In the last few days, my home computer situation has changed and I want
to do something I've never even thought about before, much less know how
to do.
I became so much more disgusted with windows--and HP too--that I bought
an iMac so that I could maintain my other i-devices. That machine is a
joy to use and I've spent a lot of time learning it.
By the way, although over the years I have very dutifully configured my
kernels to read disks formatted in various and sundry styles, I've never
run into the situation in which I couldn't do anything with a drive
because of how it was formatted. My iMac does not read disks originally
formatted in or for ntfs. It sees the partition table but won't mount
anything. This brings me to my current question.
I want to ultimately use all my external and salvaged hard drives on
both my (soon to be completely) linux laptop and my iMac. That part is
simple. Back up what I don't want to lose and then reformat those drives.
The second part is what I need to learn. I want to be able to transfer
files between my laptop and iMac. Apparently there's a couple of ways
to go. One is to setup an ftp client and server on one of the machines
and do it that way. The other is file sharing. I think I'm leaning
towards file sharing because that ability is obvious on the iMac.

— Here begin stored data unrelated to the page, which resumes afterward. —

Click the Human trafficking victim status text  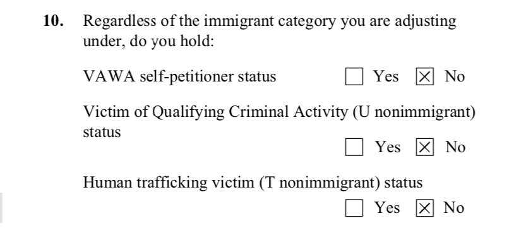[253, 183]
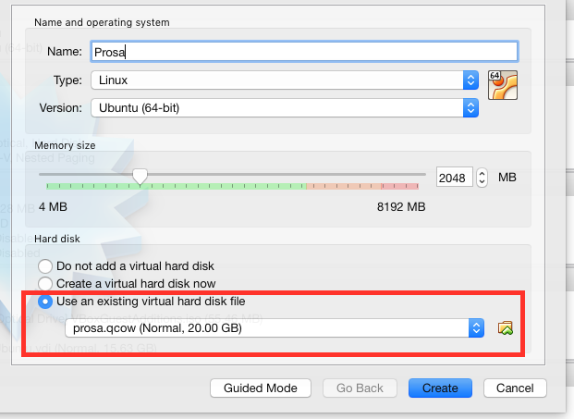The image size is (574, 419).
Task: Select Do not add a virtual hard disk
Action: tap(45, 266)
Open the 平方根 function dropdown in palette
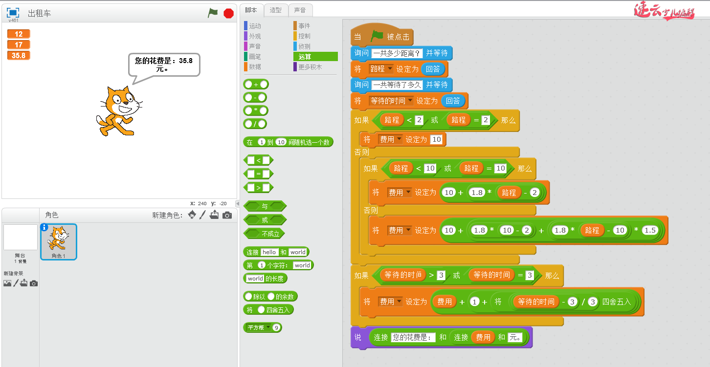 coord(268,327)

I scanned through the BLFS packages and it wasn't clear to me what I
needed in either case. For file sharing it looks like NFS and its
dependencies. But for ftp it wasn't clear.
What do I need to build to develop either one or both of these abilities?
With NFS, is it a matter of just getting on the network and then having
the other computer recognize and access the machine?
I will be grateful for any advice, directions or comments in these areas.